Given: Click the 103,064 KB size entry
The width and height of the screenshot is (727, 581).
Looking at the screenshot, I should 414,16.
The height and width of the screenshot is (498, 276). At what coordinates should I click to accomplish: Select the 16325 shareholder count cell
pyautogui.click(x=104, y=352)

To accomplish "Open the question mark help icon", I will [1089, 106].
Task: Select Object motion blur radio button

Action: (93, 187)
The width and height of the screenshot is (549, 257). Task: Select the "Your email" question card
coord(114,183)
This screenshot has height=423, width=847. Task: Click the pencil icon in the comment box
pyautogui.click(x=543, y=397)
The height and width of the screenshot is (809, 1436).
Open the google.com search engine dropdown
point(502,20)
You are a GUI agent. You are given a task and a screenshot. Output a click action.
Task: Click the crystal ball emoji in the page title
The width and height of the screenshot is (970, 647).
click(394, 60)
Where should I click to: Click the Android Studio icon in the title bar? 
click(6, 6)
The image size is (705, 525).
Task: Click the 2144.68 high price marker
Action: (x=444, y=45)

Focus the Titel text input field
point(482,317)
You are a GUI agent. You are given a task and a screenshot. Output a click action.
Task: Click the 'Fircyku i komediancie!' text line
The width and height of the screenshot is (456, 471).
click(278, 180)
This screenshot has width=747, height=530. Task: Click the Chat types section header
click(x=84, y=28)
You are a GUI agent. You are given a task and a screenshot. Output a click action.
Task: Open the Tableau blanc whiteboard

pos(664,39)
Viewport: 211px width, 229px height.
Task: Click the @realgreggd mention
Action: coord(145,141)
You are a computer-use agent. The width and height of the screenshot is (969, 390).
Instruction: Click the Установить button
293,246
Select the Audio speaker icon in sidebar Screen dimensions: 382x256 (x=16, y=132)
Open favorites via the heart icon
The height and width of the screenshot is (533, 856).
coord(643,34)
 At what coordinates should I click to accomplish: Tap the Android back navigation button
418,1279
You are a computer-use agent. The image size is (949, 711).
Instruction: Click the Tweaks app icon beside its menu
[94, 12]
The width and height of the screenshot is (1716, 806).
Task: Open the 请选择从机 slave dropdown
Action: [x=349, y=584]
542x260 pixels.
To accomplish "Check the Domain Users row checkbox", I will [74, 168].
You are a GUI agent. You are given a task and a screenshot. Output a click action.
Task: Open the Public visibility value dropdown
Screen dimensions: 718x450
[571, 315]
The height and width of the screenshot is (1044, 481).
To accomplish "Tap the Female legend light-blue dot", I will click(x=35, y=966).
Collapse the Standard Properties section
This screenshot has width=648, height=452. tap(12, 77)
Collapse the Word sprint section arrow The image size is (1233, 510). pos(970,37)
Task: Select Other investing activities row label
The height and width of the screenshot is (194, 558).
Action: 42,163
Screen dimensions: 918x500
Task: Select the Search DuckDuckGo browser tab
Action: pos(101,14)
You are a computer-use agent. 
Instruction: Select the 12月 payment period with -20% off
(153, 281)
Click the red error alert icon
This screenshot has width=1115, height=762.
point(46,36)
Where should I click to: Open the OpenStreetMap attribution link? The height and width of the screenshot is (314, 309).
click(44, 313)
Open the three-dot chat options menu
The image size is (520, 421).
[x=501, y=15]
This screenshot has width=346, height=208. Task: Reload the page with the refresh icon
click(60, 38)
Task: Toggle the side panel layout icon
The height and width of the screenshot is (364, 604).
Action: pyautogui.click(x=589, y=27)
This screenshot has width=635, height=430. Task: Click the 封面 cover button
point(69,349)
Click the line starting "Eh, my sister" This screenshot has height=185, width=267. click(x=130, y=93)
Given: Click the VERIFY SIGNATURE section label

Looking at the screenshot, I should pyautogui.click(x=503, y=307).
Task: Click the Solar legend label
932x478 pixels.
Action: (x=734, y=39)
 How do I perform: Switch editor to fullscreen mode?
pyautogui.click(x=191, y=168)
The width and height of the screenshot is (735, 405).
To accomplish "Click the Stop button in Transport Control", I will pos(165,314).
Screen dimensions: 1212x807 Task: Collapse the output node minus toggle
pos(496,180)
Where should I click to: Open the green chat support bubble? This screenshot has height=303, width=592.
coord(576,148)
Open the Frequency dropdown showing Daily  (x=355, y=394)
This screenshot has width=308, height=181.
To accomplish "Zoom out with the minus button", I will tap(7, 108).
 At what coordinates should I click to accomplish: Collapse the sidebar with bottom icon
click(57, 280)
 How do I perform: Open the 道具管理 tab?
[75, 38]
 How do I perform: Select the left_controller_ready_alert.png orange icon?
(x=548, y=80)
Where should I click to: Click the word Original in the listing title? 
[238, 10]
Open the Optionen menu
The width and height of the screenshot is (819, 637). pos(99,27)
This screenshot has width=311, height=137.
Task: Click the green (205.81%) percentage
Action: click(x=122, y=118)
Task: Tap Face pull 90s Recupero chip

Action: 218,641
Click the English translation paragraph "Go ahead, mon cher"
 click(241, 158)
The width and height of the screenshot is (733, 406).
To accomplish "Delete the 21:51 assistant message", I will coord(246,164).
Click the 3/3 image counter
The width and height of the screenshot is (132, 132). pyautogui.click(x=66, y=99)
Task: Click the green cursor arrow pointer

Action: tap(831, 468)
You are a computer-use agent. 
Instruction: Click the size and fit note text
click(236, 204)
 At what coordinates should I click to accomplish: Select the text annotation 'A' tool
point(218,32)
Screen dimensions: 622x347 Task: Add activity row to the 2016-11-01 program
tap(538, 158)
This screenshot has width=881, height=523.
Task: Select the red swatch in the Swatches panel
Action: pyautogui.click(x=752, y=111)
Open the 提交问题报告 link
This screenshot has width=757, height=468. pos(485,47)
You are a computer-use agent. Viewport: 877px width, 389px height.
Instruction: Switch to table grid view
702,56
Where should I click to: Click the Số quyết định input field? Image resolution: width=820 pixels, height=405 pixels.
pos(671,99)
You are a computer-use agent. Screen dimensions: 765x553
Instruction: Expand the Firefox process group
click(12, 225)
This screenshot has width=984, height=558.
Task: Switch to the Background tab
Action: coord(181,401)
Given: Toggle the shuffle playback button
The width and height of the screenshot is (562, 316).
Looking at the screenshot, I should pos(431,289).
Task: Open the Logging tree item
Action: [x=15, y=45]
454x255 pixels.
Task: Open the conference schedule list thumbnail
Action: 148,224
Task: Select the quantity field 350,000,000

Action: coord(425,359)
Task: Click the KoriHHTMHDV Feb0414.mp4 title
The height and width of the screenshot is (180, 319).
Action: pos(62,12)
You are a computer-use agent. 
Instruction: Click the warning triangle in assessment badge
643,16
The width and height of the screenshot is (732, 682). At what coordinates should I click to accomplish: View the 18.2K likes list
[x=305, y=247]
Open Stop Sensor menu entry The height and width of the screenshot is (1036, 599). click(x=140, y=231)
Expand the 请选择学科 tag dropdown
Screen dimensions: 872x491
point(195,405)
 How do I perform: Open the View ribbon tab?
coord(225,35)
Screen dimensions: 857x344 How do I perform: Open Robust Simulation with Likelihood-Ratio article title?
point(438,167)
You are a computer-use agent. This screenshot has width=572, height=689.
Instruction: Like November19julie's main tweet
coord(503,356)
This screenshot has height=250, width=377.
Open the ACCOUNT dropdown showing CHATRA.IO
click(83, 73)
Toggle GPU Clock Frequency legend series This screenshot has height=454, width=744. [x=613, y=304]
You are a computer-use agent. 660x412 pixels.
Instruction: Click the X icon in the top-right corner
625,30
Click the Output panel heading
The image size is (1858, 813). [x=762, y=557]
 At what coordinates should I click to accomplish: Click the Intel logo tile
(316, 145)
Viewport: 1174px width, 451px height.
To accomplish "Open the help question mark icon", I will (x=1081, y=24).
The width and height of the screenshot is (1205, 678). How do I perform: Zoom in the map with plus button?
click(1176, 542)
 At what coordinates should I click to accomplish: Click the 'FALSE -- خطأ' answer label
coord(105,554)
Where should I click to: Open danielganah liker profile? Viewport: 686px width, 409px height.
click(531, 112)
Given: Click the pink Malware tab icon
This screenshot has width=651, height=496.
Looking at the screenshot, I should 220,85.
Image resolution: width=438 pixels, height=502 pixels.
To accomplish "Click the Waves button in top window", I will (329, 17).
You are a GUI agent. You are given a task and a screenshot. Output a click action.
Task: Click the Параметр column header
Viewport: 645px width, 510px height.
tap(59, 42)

- _Exercise instructions_
Each line of the listing above that contains the word "legend" is to be copied.

- _Output of the exercise_
To accomplish "Tap the Female legend light-blue dot", I will click(x=35, y=966).
Task: Click the Solar legend label
Toggle GPU Clock Frequency legend series This screenshot has height=454, width=744. [x=613, y=304]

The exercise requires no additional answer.